By Theorem 4.3.2, the sum of any two rational numbers is rational, then:

 (3r^2 - 2r) + 4 \text{ is rational} 

Therefore the statement is true.

Q.E.D.

26. For any rational number s, 5s^3 + 8s^2 - 7 is rational.

Theorem:

Suppose s is any rational number.

Proof:

By 15, the product of any two rational numbers is a rational number, then:

 s^2 = s \cdot s 

 s^2 \text{ is rational} 

 s^3 = s^2 \cdot s 

 s^3 \text{ is rational} 

 5s^3 = 5 \cdot s^3 

 5s^3 \text{ is rational} 

and

 8s^2 = 8 \cdot s^2 

 8s^2 \text{ is rational} 

By 17, the difference of any two rational numbers is a rational number, then:

 8s^2 - 7 \text{ is rational} 

By Theorem 4.3.2, the sum of any two rational numbers is rational, then:

 5s^3 + (8s^2 - 7) \text{ is rational} 

Therefore the statement is true.

Q.E.D.

27. It is a fact that if n is any nonnegative integer, then

 1 + \frac{1}{2} + \frac{1}{2^2} + \frac{1}{2^3} + \dots + \frac{1}{2^n} = \frac{1 - \left(\dfrac{1}{2^{n + 1}}\right)}{1 - \left(\dfrac{1}{2}\right)}  

(A more general form of this statement is proved in Section 5.2.) Is the right-hand side of this equation rational? If so, express it as a ratio of two integers.

Theorem:

Suppose n is any nonnegative integer.

Proof:

Consider:

 \frac{1 - \left(\dfrac{1}{2^{n + 1}}\right)}{1 - \left(\dfrac{1}{2}\right)} 

The denominator can be simpilifed as:

 1 - \frac{1}{2} = \frac{1}{2}  

Then:

 \frac{1 - \left(\dfrac{1}{2^{n + 1}}\right)}{\frac{1}{2}} 

 \quad = 2\left(1 - \frac{1}{2^{n + 1}}\right)

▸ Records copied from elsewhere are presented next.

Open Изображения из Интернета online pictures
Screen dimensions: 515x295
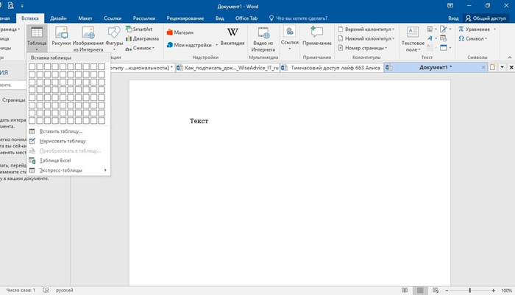tap(88, 37)
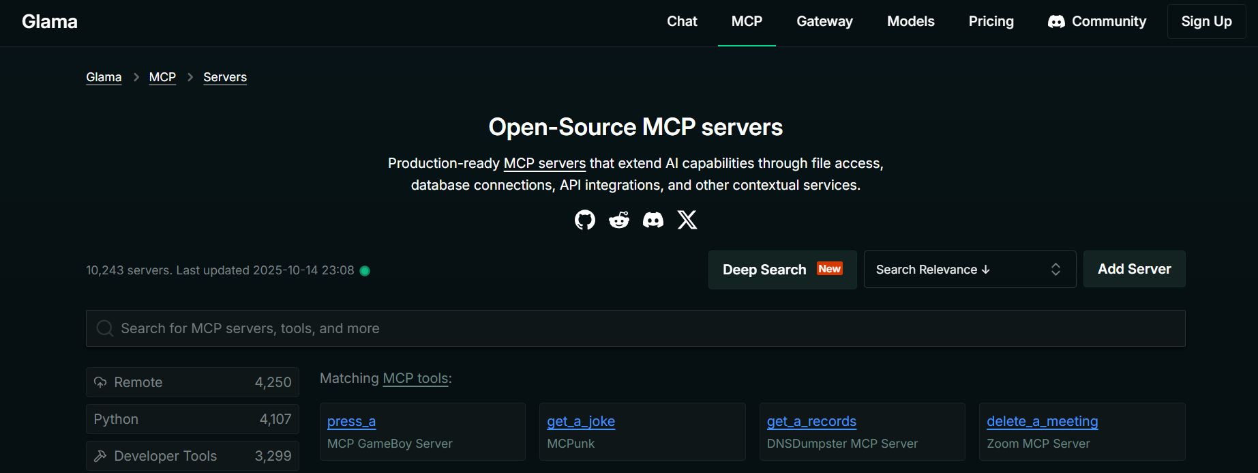
Task: Open the GitHub icon link
Action: click(584, 220)
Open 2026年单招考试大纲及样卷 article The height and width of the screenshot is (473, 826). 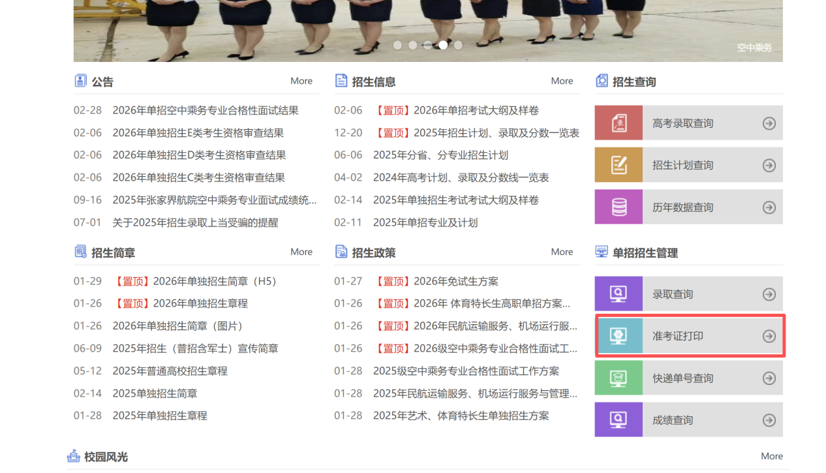(x=476, y=110)
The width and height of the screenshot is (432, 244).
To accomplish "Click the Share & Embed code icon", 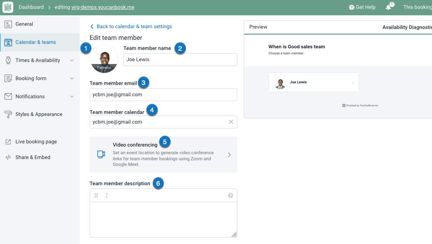I will pos(8,157).
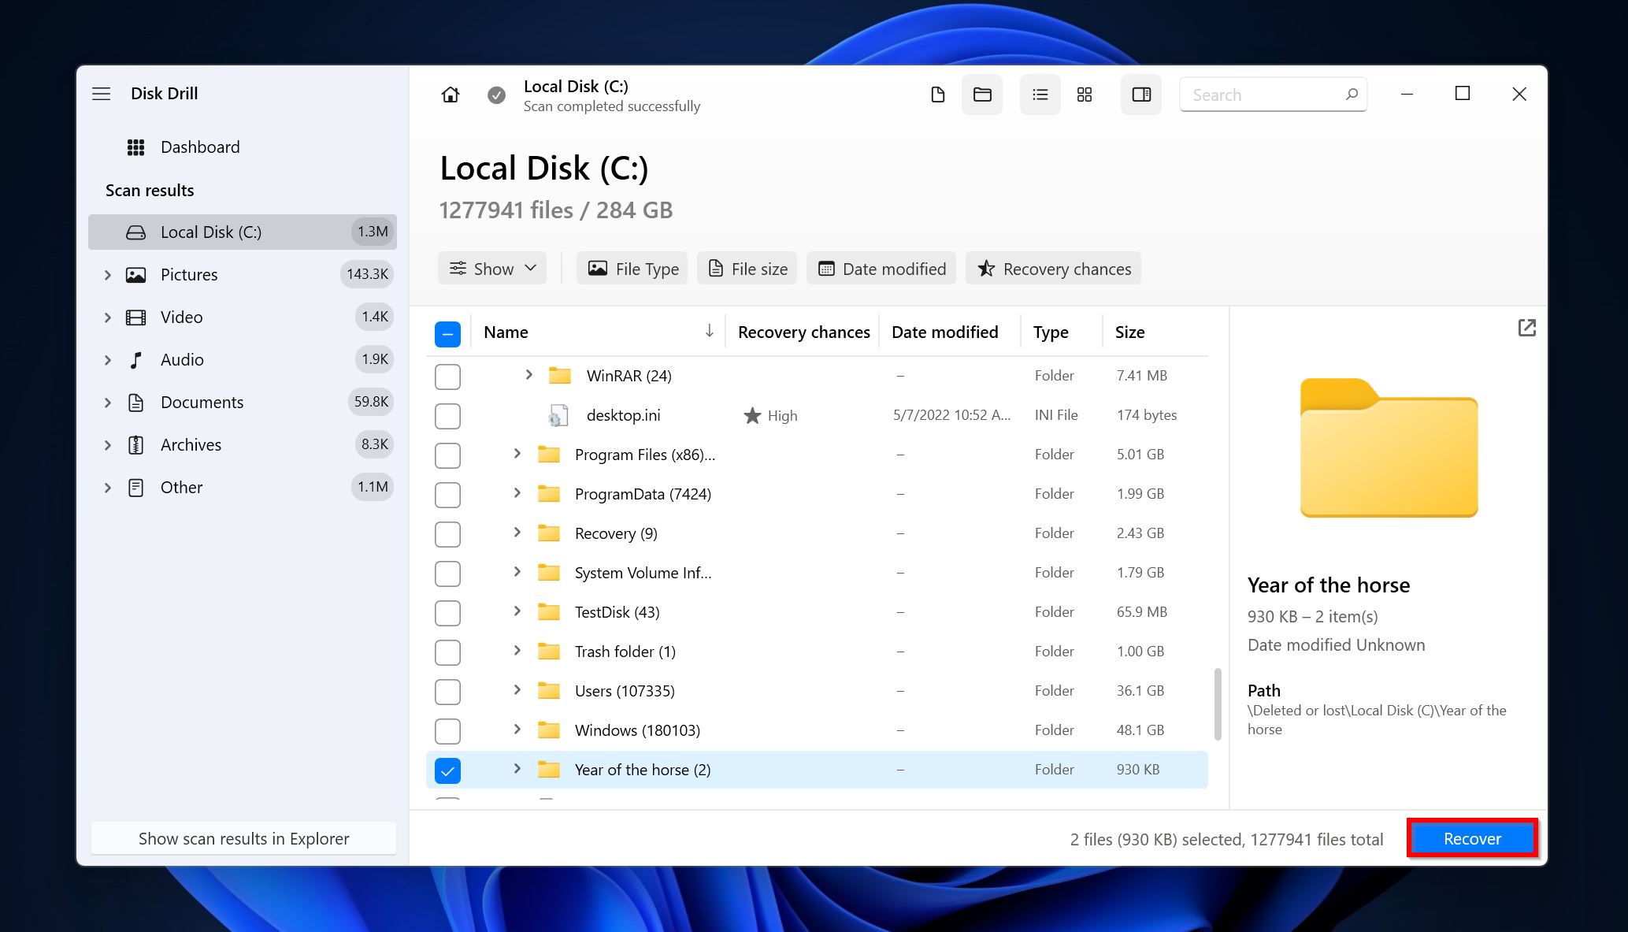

 \quad = 2 - \frac{2}{2^{n + 1}} 

 \quad = 2 - \frac{1}{2^n} 

 \quad = \frac{2 \cdot 2^n - 1}{2^n}

 \quad = \frac{2^{n + 1} - 1}{2^n}

Since n is a nonnegative integer, the numerator 2^{n + 1} - 1 is an integer because the products and differences of integers are integers. And the denominator 2^n is a positive integer because of the products of integers and because n is a nonnegative integer.

Therefore right-hand side of the given equation is a rational number by the definition of rational numbers.

Q.E.D.

28. Suppose a, b, c, and d are integers and a \neq c. Suppose also that x is a real number that satisfies the equation

 \frac{ax + b}{cx + d} = 1 

Must x be rational? If so, express x as a ratio of two integers.

Theorem:

Suppose a, b, c, and d are any integers and suppose x is a real number that satisfies the equation:

 \frac{ax + b}{cx + d} = 1 

Proof:*

Consider:

 \frac{ax + b}{cx + d} = 1 

 ax + b = cx + d 

 ax - cx = d - b 

 x(a - c) = d - b 

 x = \frac{d - b}{a - c} 

Then the numerator d - b is an integer because the difference of integers are integers. The denominator a - c must be a nonzero integer because the difference of integers are integers and because a \neq c.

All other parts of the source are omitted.